Acquisitions were a boon in the post-recession years, Thissen says, because interest rates were kept low. But as rates started to climb, businesses might anticipate more money going toward debt service and a valuation could change as a result.

A valuation is more than just a profit-and-loss sheet, and it’s more than just a property assessment. It’s an evaluation of the moneymaking forces in your business and how outside market factors affect it.

And two quick lubes with similar car counts of ticket averages might get different valuations. Thissen says that each operation is a little different, so it’s important to have access to the widest amount of market data possible to get the best valuation.

“To a large degree, it’s a little bit of financial diligence and it’s a little bit art to putting that number to the value,” he says.

 

Getting Prepared

If you hire a professional to produce a valuation, they’re going to want to see paperwork. 

Thissen says that it’s ideal to update your books on a monthly basis. But it shouldn’t just be a profit and loss report that would stretch hundreds of feet if printed or so short that it doesn’t list the data needed to understand the operation. The paperwork should be thorough but also refined with no mystery expenses.

“The best thing that you can possibly do is categorize correctly and make it clear to understand what those things are,” Thissen says. “What that will do is allow other individuals to look at it and get it.”

While the numbers are your own, refined recordkeeping should look about the same as any other business, Thissen says. 

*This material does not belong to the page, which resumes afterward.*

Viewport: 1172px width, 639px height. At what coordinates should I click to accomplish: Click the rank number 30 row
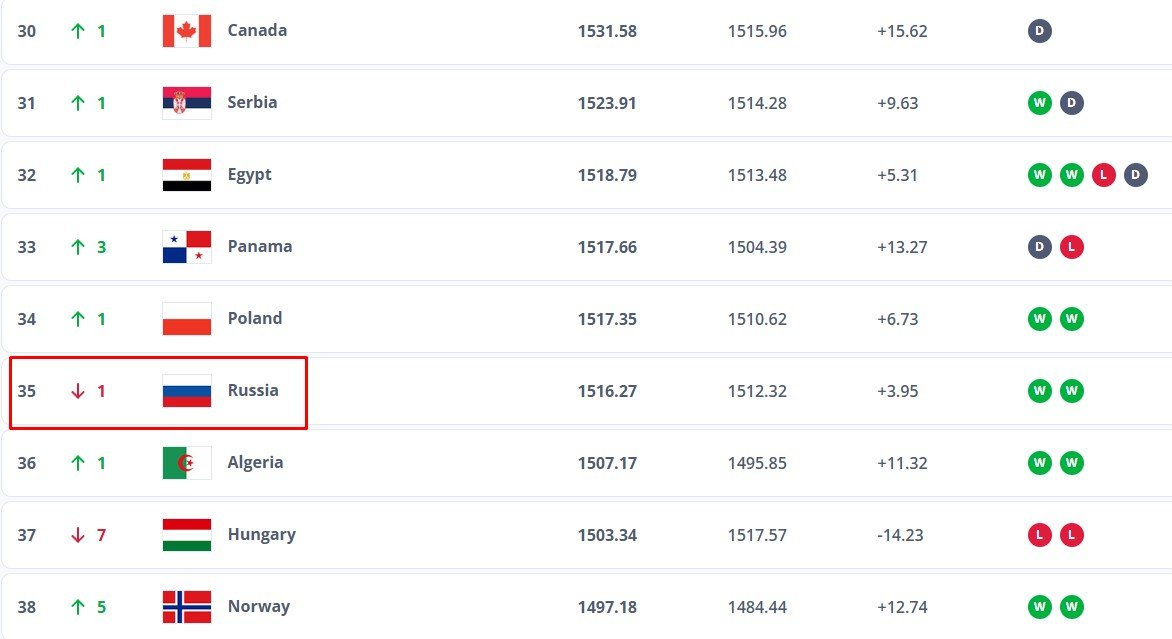(x=27, y=31)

Having clear records also make it easier for an outside party to find hidden value in an operation. It’s common for businesses to have a working operational structure that’s worked for years but hasn’t been updated.

“After 20 of 30 years, you have certain ways that you do things. And maybe you haven't added in that extra service,” he says. “It’s hard to capture that value, but it does help to market and discuss those opportunities.”

After all, the person or firm conducting a valuation isn’t just tallying up your assets. They’re looking for the potential in the business as well. Thissen says his strategy is often a deep dive into a client’s leases, financial reports and operations.

Any part of the business that factors into profit and loss is part of a valuation. But that’s not all. Part of the artful valuation that Thissen describes is anticipating market forces and how they affect the business.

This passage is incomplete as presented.